Across the first two days of match-play, games were played in a carnival style format of 20-minute halves before moving on to full, four quarter 80-minute matches for finals across Friday and Saturday

For many squads, European Championships presented an opportunity for a rare foray into 18-a-side footy, moving away from the 9-a-side format often favoured across Europe. While for others, like team GB, they were hoping to capitalise on their superior 18s experience against teams still in their full-format infancy.

Pool Stages

The pool stages of the tournament saw the Croatian Queens make their EC debut, which was marked by a monumental win over the European Crusaders on day 2. The Crusaders themselves, made up largely of the French national team, put in an immensely impressive effort considering the challenges they faced putting a team together. However, unfortunately for the Crusaders, their defeat at the hands of the Queens and subsequent losses to the rest of the competition saw them bow out of the tournament after the second day.
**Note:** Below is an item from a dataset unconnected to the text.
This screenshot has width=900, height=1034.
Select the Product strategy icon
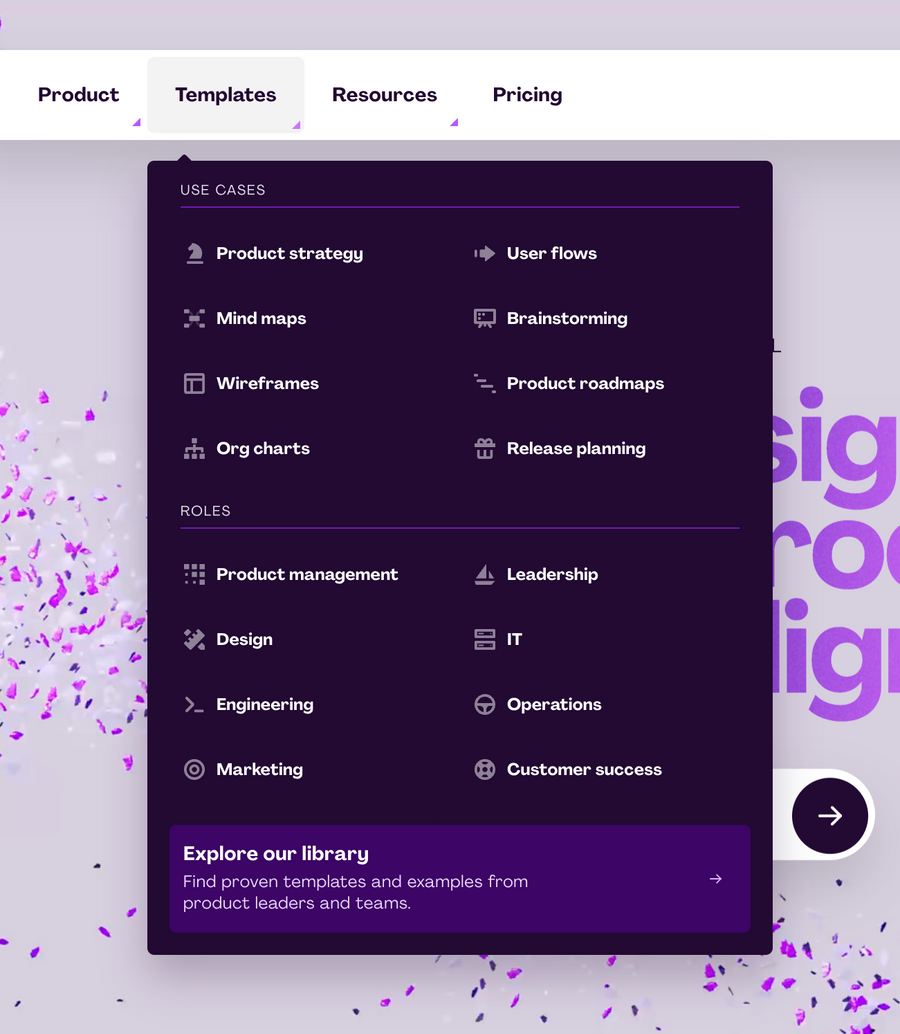click(x=193, y=253)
In the men’s side of the competition, it was the German Eagles who went winless on the field and were subsequently eliminated, but they certainty won off the field. Despite struggling with their own play, the Eagles men’s side deserves a huge amount of credit for the way they supported their female counterparts during their finals campaign, as well as for the general encouragement and positive atmosphere they spread amongst the hundreds of fans in the stands.

Placing matches

Following the pool matches and semi finals, we were left with two sides from each division playing off for third place, and some highly sought-after silverware.

In the women’s, both the German Eagles and home-town Croatian Queens were defeated in their respective semi-finals, so a date to battle it out for third was set for Saturday morning.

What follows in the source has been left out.